A cognitively intact resident, independent in dressing, transfers, and toileting, reported that a CNA entered the room after a late-night shower, remained there for an extended period, and engaged in oral sex and attempted intercourse, which the resident described as not forced but initiated by the CNA. The resident consistently repeated this account to the DON, administrator, and APS, including details of the CNA touching the resident’s chest, placing the resident’s hand on his genital area, exposing himself, and then receiving oral sex followed by an attempted sexual act. Staff statements supported that the CNA was in the resident’s room for an unusually long time, was unaccounted for elsewhere on the unit, and was providing care on a hall to which he was not assigned. The facility substantiated the allegation of sexual abuse, demonstrating a failure to protect the resident from sexual abuse by staff.
A resident with severe cognitive impairment and a history of needing assistance with ADLs reported that another resident had grabbed their breast. The alleged perpetrator had moderate cognitive impairment, multiple medical diagnoses, and a care plan noting behavioral symptoms and a history of socially inappropriate or disruptive behavior, including approaches such as maintaining distance from other residents and intervening to ensure others felt safe. Despite this, video footage later confirmed that this resident moved their wheelchair beside the cognitively impaired resident, lifted the resident’s blanket, and placed a hand on the resident’s breast, showing the facility failed to prevent an incident of resident-to-resident sexual abuse.
Two residents were involved in separate resident-on-resident altercations in which one resident was struck on the head and another had their glasses knocked off, with both victims assessed as having no injuries. The aggressors and victims had differing cognitive statuses, including severe cognitive impairment, moderate cognitive impairment, Alzheimer’s disease, and intact cognition.

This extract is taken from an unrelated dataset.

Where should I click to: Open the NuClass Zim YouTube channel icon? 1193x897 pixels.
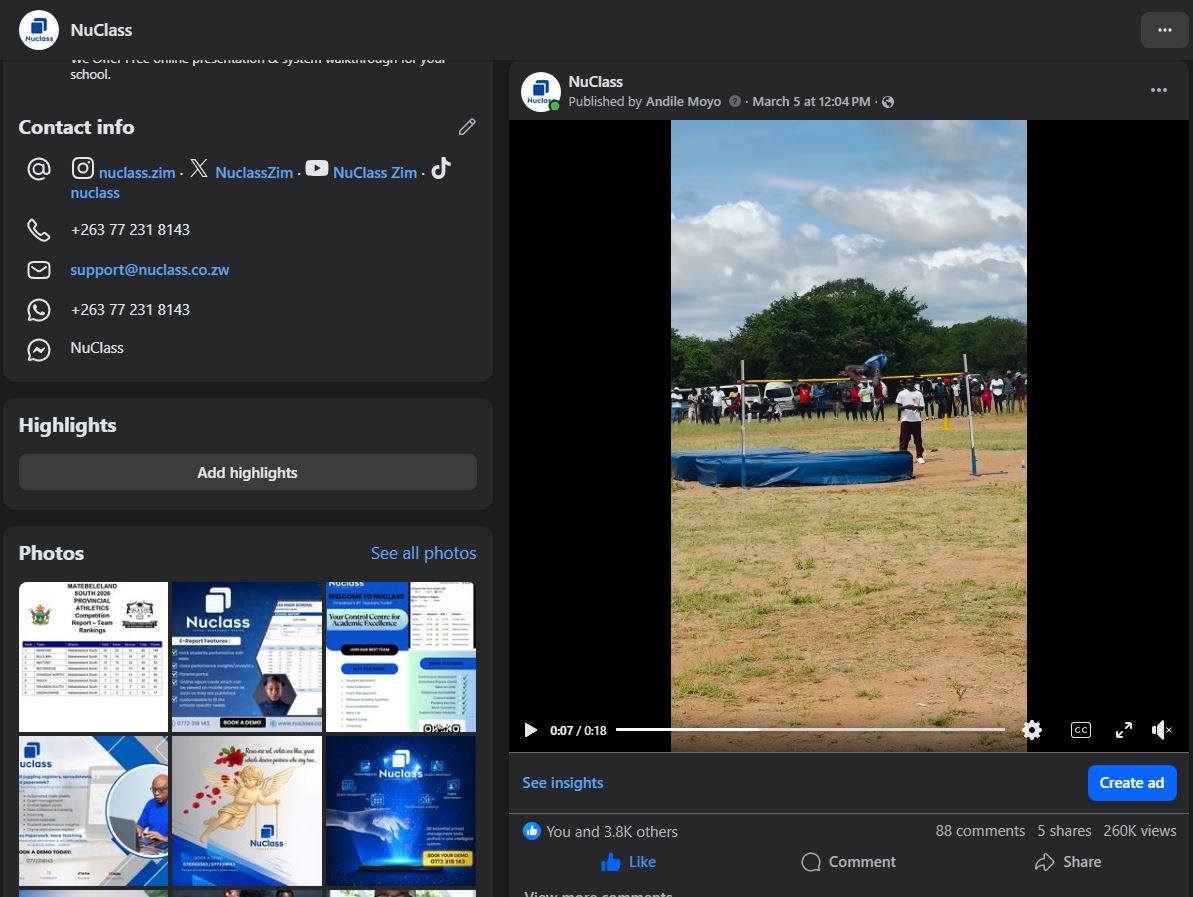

CNAs witnessed both incidents, one of which was captured on camera, and the events were documented on incident reports and in nursing notes. Interviews with an LPN and the DON described that some residents were placed in memory care due to family concerns about confusion and elopement, and that behavioral concerns and resident altercations were ongoing topics of attention.
A resident with cognitive impairment and behavioral challenges was physically restrained and verbally antagonized by an agency CNA during care, despite objections from other staff. The CNA pinned the resident's arms behind their back, dragged them to a chair, squeezed their wrist, and encouraged the resident to strike staff. The resident expressed pain and distress during the incident, which was witnessed and reported by other CNAs. The DON confirmed the abusive actions and noted missing orientation documentation for the agency CNA.
A cognitively intact resident with multiple medical conditions was subjected to sexual abuse by a CNA who was unaccounted for during their shift and provided care in an unassigned area. The facility failed to prevent unauthorized staff access and did not adequately supervise staff, resulting in a substantiated incident of sexual abuse.